Peterson should’ve followed 49ers linebacker Ray McDonald’s lead. After McDonald was arrested he did what has been customary for arrested NFL players: just continue to practice and play until told otherwise by Goodell.  

Had he done so, Peterson would’ve forced Goodell to either discipline him immediately or wait until the legal proceedings were concluded (what Goodell did with McDonald). Instead, Peterson trusted Goodell to take him off the Exempt List following his legal proceedings.

Because Peterson gave Goodell a pass when it came to administering discipline, he doesn’t have what Rice had for his appeal: two separate suspensions for the same action. All Peterson has is a single suspension from Goodell—that limits Peterson’s arguments on appeal.

The weapon Peterson gained from the Rice ruling, however, is a finding that Goodell acted completely arbitrarily and is capable of delivering whimsical suspensions based purely on the public’s temperature of a particular situation taken on a given day.

As Judge Jones found, "The Commissioner needed to be fair and consistent in his imposition of discipline." Instead, Goodell acted, and continues to act, completely arbitrary with respect to player discipline.

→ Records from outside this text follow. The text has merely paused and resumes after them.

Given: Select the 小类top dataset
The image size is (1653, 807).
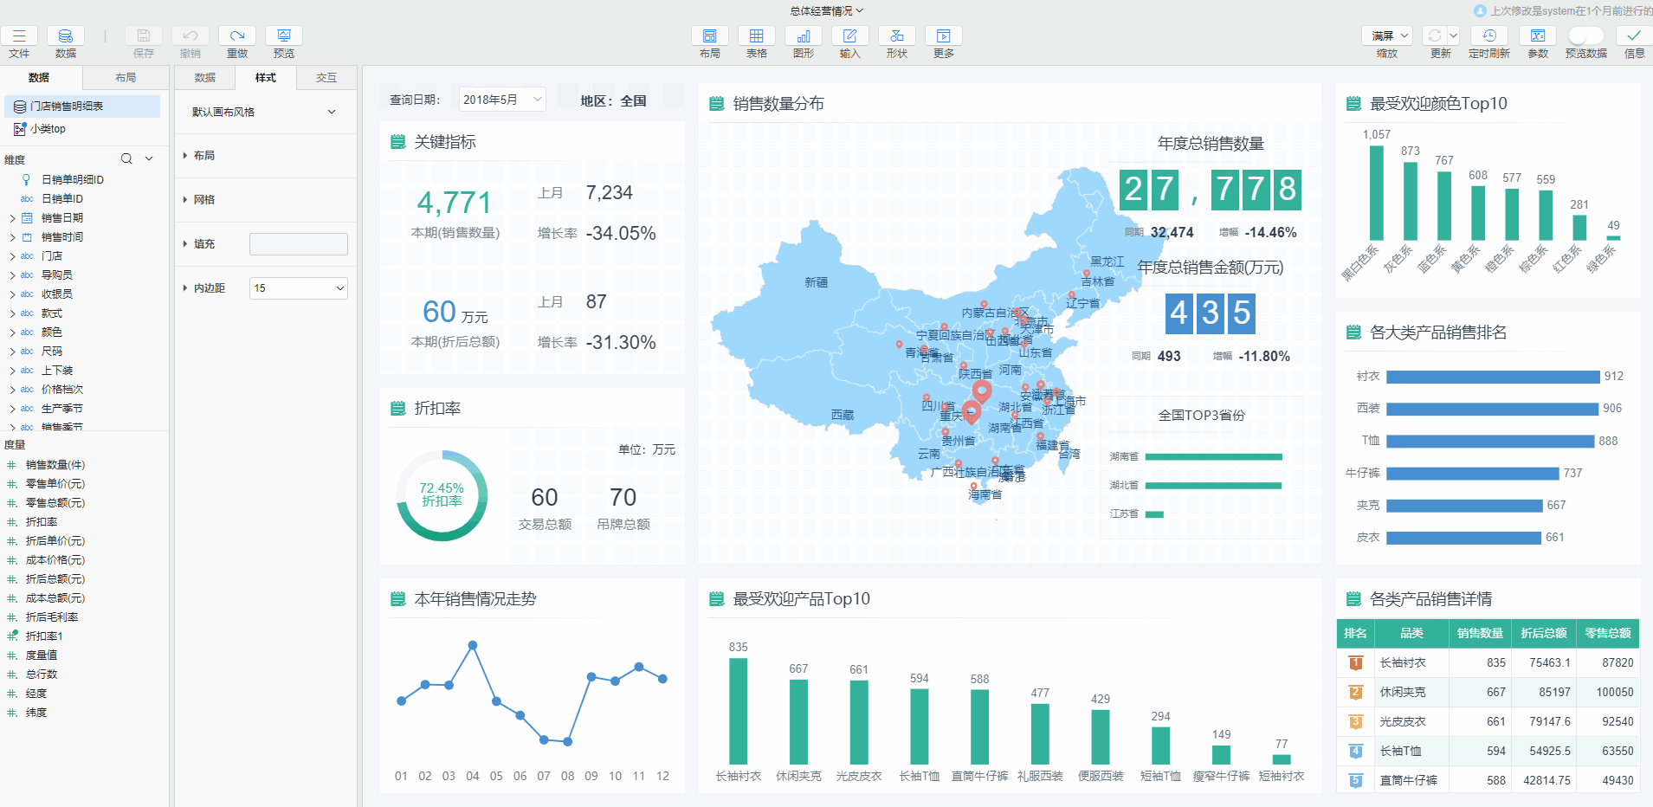Looking at the screenshot, I should (48, 129).
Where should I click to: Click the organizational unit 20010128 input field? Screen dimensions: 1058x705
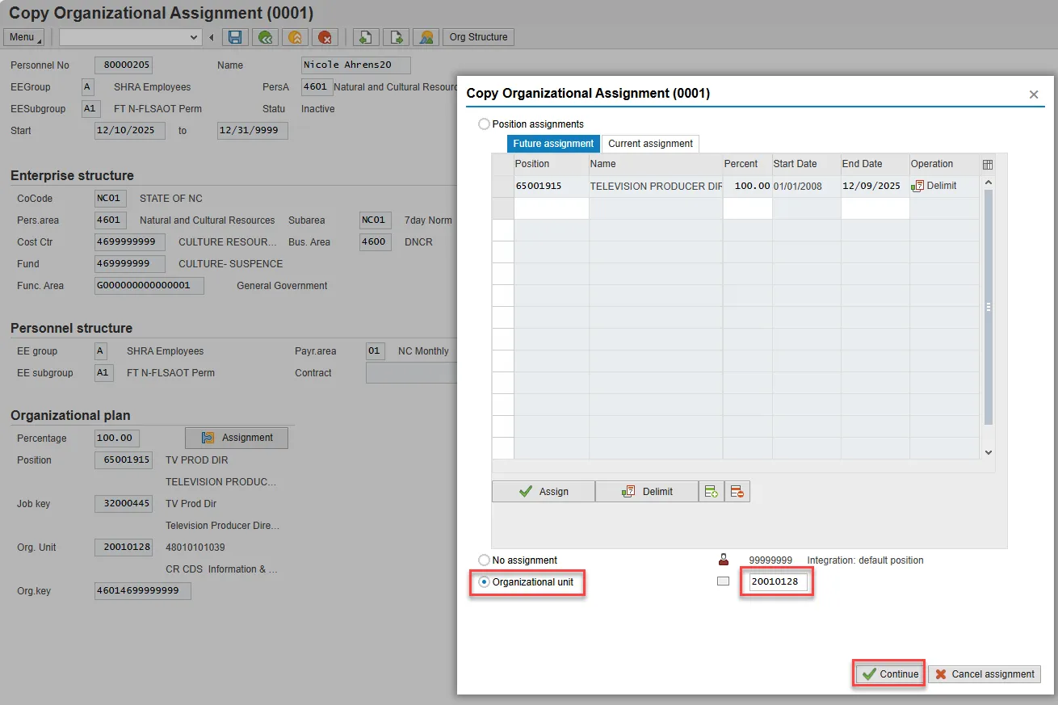(x=778, y=581)
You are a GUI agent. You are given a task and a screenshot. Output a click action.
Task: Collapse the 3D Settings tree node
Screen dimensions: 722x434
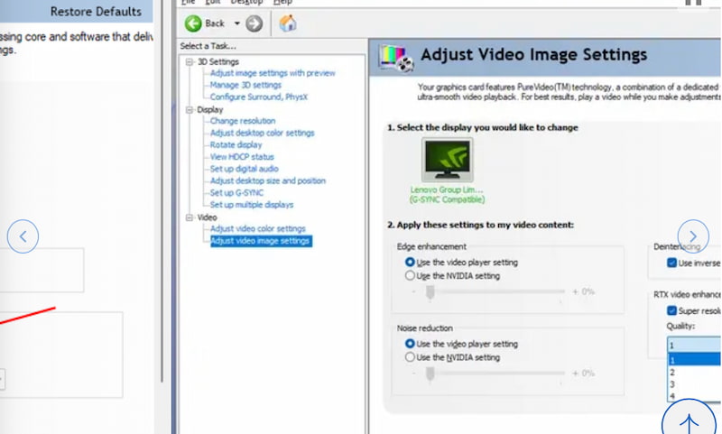(190, 62)

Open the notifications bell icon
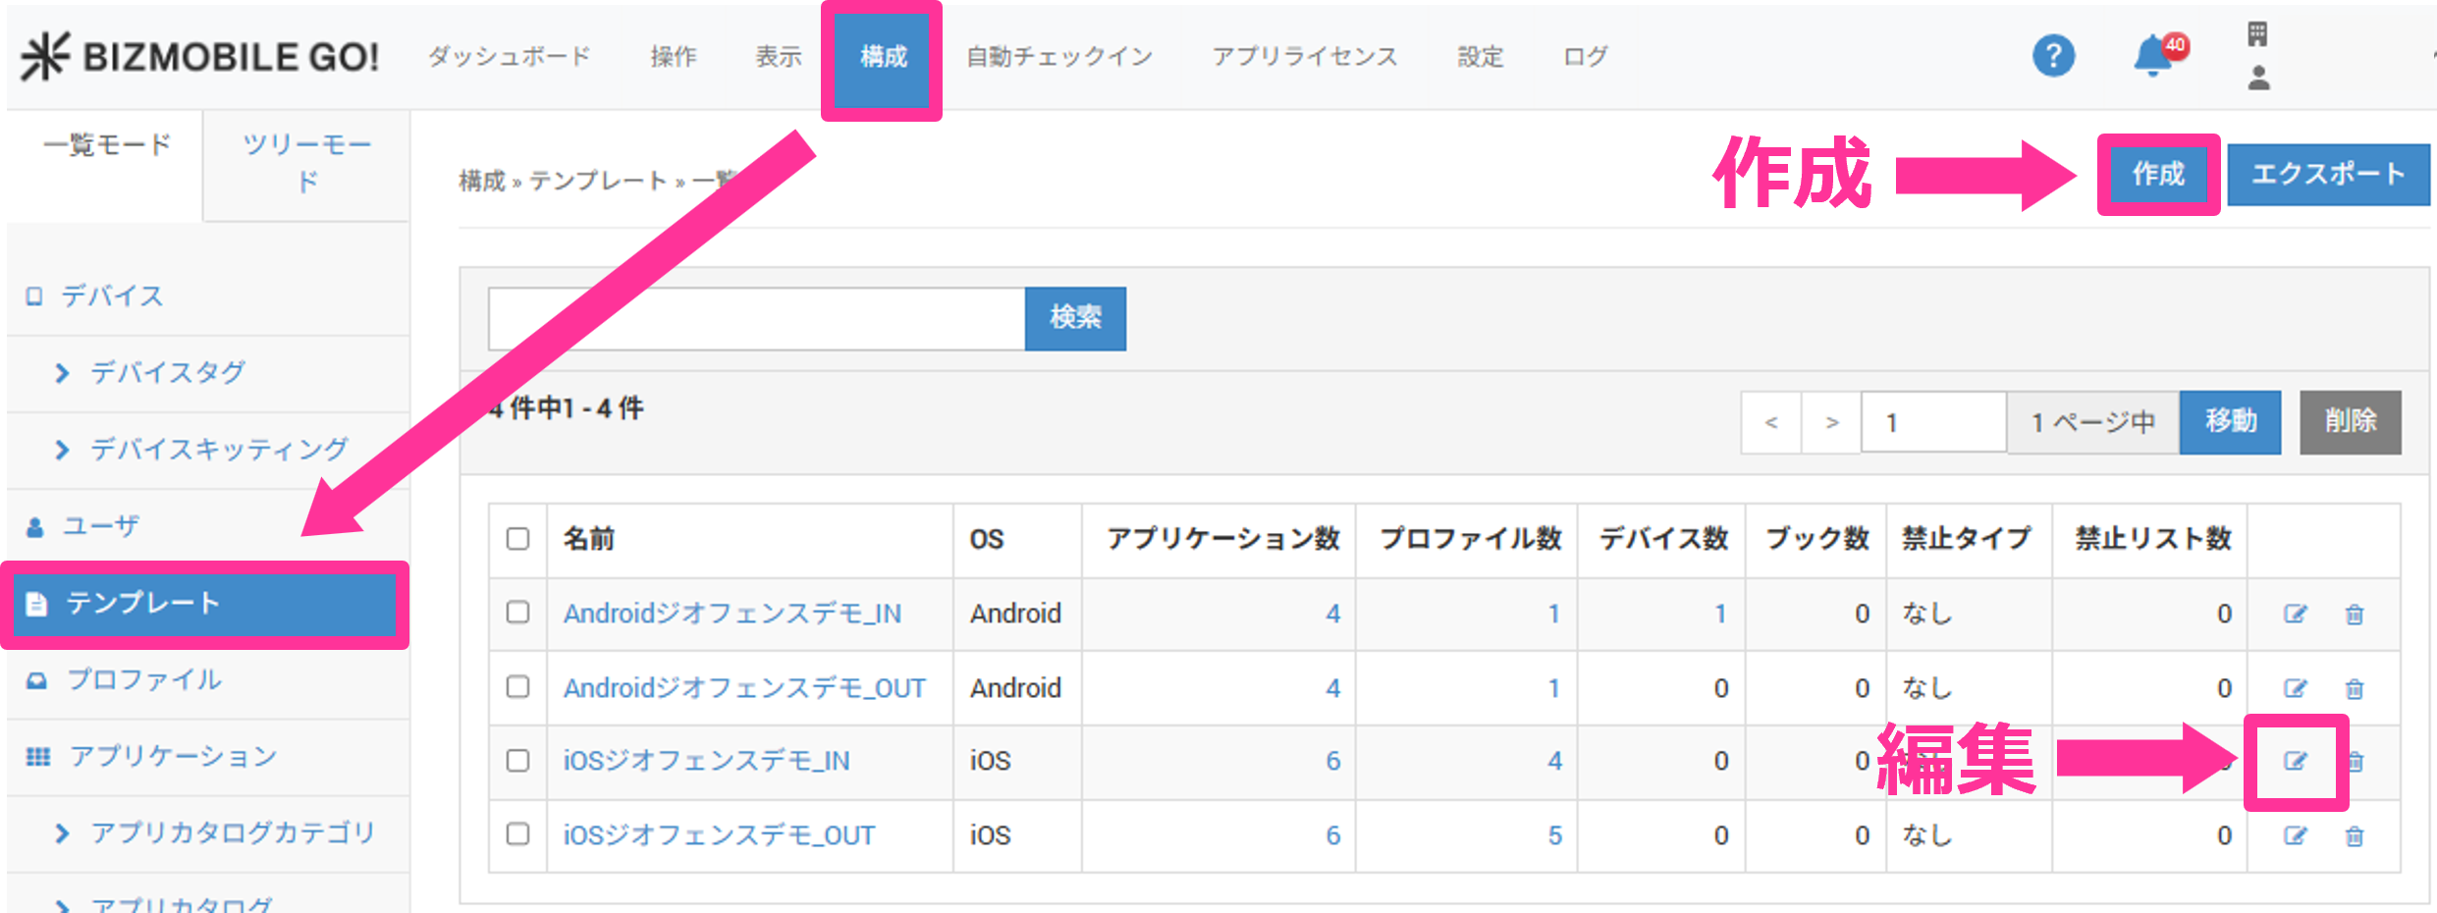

More specifically, it has been reported that Goodell told Rice that the new domestic violence policy is not retroactive. If true, Rice becomes a witness at the Peterson hearing.  Peterson will use Rice to argue that the old personal conduct policy should apply to him, which would expose Peterson to a two-game ban.

It has been continually argued for some time that Goodell abuses his power. Judge Jones cemented that fact in her finding: “I find that the indefinite suspension was an abuse of discretion.”

It’s time Goodell relinquish the power of the sole decision-maker with respect to player discipline. He’s shown he can’t handle that responsibility. 

The higher summit Rice and Peterson have to reach is finding a team willing to take the significant public relations blow that would undoubtedly follow with signing either player. Michael Salfino aptly labeled Rice “radioactive.” The same goes for Peterson—between an incompetent commissioner, drawn out appellate procedures and an atrocious PR trail, neither is likely to play in 2014.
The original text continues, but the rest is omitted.